Brutto l’intervento di Kiko Arguello che al solito la mette sul “la Chiesa ha bisogno di noi.” Brutte le focolarine – si vede che quelle belle sono andate al concerto di Ligabue: tanto, verrebbe da dire, le sue canzonette vanno benissimo per i cattolici adulti.
Bello il video di Giussani, che nel 1998 parlava di mendicanti: il vero protagonista della storia è il mendicante, Cristo mendicante del cuore dell’uomo e il cuore dell’uomo mendicante di Cristo. Mica cacio e pepe.
Bellissimi sorriso e ciuffo svolazzante di papa Ratzi, che piuttosto di incontrare Blair avrebbe fatto il giro del G.R.A. in papamobile.
Per il resto, quasi tutto è noia. Direi tutto, non fosse per l’intervento di Angelo Scola a Rocca di Papa. Il cardinale, che di carisma ne ha vendere, ammonisce: o i movimenti si movimentano un po’ (della serie aiutati che il carisma t’aiuta) oppure si rinchiudano nei monasteri laici che si sono costruiti – che poi è quello che sta accadendo ad alcuni ciellini, cui di creativo è rimasto solo il modo di guardare il cielo sopra i Verbiti.

Guasconate

01/06/2006

Sabato 3 giugno il papa Benedetto XVI incontra i movimenti ecclesiali (e me). Sul biglietto che mi sono procurato (dando 5 euro a un bagarino ciellino) c’e’ scritto “il biglietto e’ del tutto gratuito”.
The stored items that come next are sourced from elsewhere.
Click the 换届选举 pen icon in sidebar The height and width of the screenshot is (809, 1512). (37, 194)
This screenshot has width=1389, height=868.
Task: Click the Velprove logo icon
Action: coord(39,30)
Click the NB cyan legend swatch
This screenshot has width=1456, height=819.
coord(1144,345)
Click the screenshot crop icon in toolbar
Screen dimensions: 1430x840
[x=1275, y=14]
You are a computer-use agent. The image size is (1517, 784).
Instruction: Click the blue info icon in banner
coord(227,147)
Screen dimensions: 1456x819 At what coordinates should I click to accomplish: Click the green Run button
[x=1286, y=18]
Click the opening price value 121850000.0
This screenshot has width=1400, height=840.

Spero che saranno gratuite almeno le mazze chiodate che detto bagarino giura verranno distribuite  ad ogni partecipante – per meglio menare “quegli sfigati dell’azione cattolica”.

Ciellinitas

03/05/2006

Rimini, scorso weekend: 30.000 ciellini della prima ora hanno partecipato agli esercizi spirituali della fraternita' tenuti da Julian Carron, successore di don Giussani. Liberatosi il campo, i loro figli adolescenti hanno organizzato numerosi festini in villa – altro che concertone del primo maggio.